Quote: (Originally Posted by EBT) View Original Post
Thats not what I asked though is it dave. The point I was making is that your technique is REQUIRED because you dive alpinist. Someone with OC bailout may choose different techniques since they have an additional tool in the armoury. You have to look at the circumstances to be sure you're being appropriate and avoiding IACDT (as you put it).

Personally, my dil at its richest runs to 1.3 PO2, normally its 1.0. My reasons;

1. it provides an effective flush DOWN
2. despite USN limits etc, the world has based their O2 limits on kenneth mcdonalds work and his conlusions were essentially that O2 is unpredictable even within the same individual. I dont want to push that.
3. In an emergency, theres a good chance of elevated adrenaline and a possibility of elevated CO2. Both of those are bad ideas with high O2.

one thing we do agree on... hypoxia is serious and immediate, hyperoxia is not quite as serious and definitely not as immediate.

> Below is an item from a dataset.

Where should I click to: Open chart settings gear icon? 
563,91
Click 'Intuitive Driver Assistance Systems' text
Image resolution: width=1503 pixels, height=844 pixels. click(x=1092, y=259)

I do welcome the alternate views though, it never hurts to understand and consider other approaches.


/Z
I couldn't agree more Zak. Whilst understanding Dave's point I couldn't disagree with his beliefs on this issue more strenuously if I tried. I just can't get the cold hard fact that every rebreather diver that I knew personally that is no longer with us died from either one or a combination of 4 things;
  1. Inadequate bailout volume. They needed more gas.
  2. Hyperoxia and then drowning
  3. No buddy to help out and fix a small issue that snowballed
  4. Skill deficit. They made a simple mistake and they should have known better
I feel compelled to learn from their deaths.